Peter Bieri will keine Denkkünsteleien, keine Deduktionen und keine Dogmatik. Sein Buch "Das Handwerk der Freiheit" könnte man vielleicht am ehesten als Phänomenologie des Willens begreifen, und es zeichnet sich durch seine begriffliche Schärfe und literarische Eleganz aus. Ein ausführlich kommentiertes Literaturverzeichnis macht es möglich, dass Bieri komplett auf Fußnoten verzichten kann. So wird die Lust am Lesen beträchtlich gesteigert, ohne dass der Autor befürchten muss, in die sogenannte "populär-wissenschaftliche" Liga abzusteigen.

Der Berliner Philosoph schält Zwiebeln - Schicht um Schicht wird abgeblättert, um den eigentlichen Gehalt aus den Phänomenen Denken, Freiheit und Bedingtheit herauszuholen und "die Verwandlung von verborgenem in ausdrückliches Wissen" geschehen zu lassen. Bieri geht davon aus, dass der Schlüssel zum Verständnis dieser philosophischen Probleme im ernsthaften, tiefen und vor allem intuitiven Nachdenken des Einzelnen besteht. Um Klarheit zu gewinnen, braucht man daher weder große Wörter noch zahllose Verweise in die heiligen Himmel der toten Philosophen. Sondern man "zeigt, dass man über ein Thema auf bestimmte Weise nicht denken kann - dass man darüber auf andere Weise denken muss. Das "nicht können" und "müssen" handelt dabei von begrifflicher oder gedanklicher Stimmigkeit, nicht von der psychologischen Möglichkeit oder Unmöglichkeit, bestimmte Gedanken - oder was man dafür hält - zu unterhalten. Und entsprechend sieht hier ein Disput aus: Es wird darüber gestritten, ob es stimmt, dass die fraglichen Begriffe so und nicht anders zusammenhängen, und ob ein bestimmter Gedanke aus einem anderen folgt. Das ist gemeint, wenn man sagt: Das Medium der Philosophie ist das Argument."

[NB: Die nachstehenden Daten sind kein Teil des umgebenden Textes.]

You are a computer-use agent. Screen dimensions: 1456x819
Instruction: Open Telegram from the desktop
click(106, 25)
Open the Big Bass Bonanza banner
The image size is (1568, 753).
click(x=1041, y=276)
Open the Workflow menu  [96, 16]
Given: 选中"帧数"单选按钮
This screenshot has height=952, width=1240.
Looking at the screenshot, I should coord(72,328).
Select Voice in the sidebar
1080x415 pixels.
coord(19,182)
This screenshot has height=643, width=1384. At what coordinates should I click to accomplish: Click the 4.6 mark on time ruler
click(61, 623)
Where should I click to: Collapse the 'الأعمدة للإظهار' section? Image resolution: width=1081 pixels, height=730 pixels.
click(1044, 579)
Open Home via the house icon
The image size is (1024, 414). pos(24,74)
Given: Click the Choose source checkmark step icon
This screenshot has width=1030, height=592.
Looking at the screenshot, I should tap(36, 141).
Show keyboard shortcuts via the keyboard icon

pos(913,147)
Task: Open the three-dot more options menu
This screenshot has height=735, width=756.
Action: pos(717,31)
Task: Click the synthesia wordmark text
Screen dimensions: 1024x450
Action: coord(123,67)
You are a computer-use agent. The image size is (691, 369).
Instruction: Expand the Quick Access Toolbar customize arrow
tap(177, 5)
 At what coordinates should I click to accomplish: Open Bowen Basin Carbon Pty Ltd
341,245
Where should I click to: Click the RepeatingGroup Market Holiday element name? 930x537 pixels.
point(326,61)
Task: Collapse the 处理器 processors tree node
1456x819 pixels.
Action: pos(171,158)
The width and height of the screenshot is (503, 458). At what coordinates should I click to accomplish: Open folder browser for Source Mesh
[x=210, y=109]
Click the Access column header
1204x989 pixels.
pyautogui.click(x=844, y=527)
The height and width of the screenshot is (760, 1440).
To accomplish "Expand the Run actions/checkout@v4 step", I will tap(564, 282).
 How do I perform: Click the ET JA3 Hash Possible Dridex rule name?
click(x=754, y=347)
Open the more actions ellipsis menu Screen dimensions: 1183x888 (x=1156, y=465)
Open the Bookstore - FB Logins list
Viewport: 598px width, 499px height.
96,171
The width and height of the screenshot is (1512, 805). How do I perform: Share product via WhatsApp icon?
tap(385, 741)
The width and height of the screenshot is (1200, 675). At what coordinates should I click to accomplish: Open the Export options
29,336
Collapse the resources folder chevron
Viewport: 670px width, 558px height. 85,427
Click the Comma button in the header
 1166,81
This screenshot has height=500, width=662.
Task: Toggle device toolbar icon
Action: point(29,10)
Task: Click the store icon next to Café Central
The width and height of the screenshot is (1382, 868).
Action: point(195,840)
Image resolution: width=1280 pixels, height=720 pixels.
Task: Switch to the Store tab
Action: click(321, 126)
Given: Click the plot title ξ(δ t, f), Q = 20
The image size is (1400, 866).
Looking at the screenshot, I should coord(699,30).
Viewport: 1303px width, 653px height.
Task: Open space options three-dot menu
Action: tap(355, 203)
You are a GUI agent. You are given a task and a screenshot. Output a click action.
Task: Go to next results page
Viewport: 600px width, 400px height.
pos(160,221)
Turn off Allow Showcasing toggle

Diese Zusammenhänge zwischen den Begriffen erläutert Bieri systematisch anhand von Beispielen, in denen fiktive Personen sich durch die fraglichen Phänomene bestimmen: Wie emanzipiert sich z. B. eine Frau, die gewohnt war, sich dem Willen ihres Mannes zu unterwerfen? "Es würde darum gehen, sich nie mehr in den Bann einer fremden Zeit schlagen zu lassen." Warum langweilt sich der gedankliche Mitläufer? "Da er immer dasselbe denkt und sagt, und stets auf die gleiche Weise. [...] Das ist so, weil er etwas nie erlebt: Überraschung als etwas, das das Gewohnte durchbrechen und die Dinge in einem anderen Licht erscheinen lassen könnte." Und warum ist der Fatalist so vergesslich? Weil er tut, "als säßen wir am Ufer des reißenden Lebensstroms und müssten resigniert und ergeben zusehen, was er anrichtet. Aber so ist es nicht: Als Wollende, Entscheidende und Handelnde sind wir im Strom, oder: Wir sind der Strom, und sein Fließen ist oftmals - wenngleich nicht immer - die Ausübung unserer Freiheit der Entscheidung."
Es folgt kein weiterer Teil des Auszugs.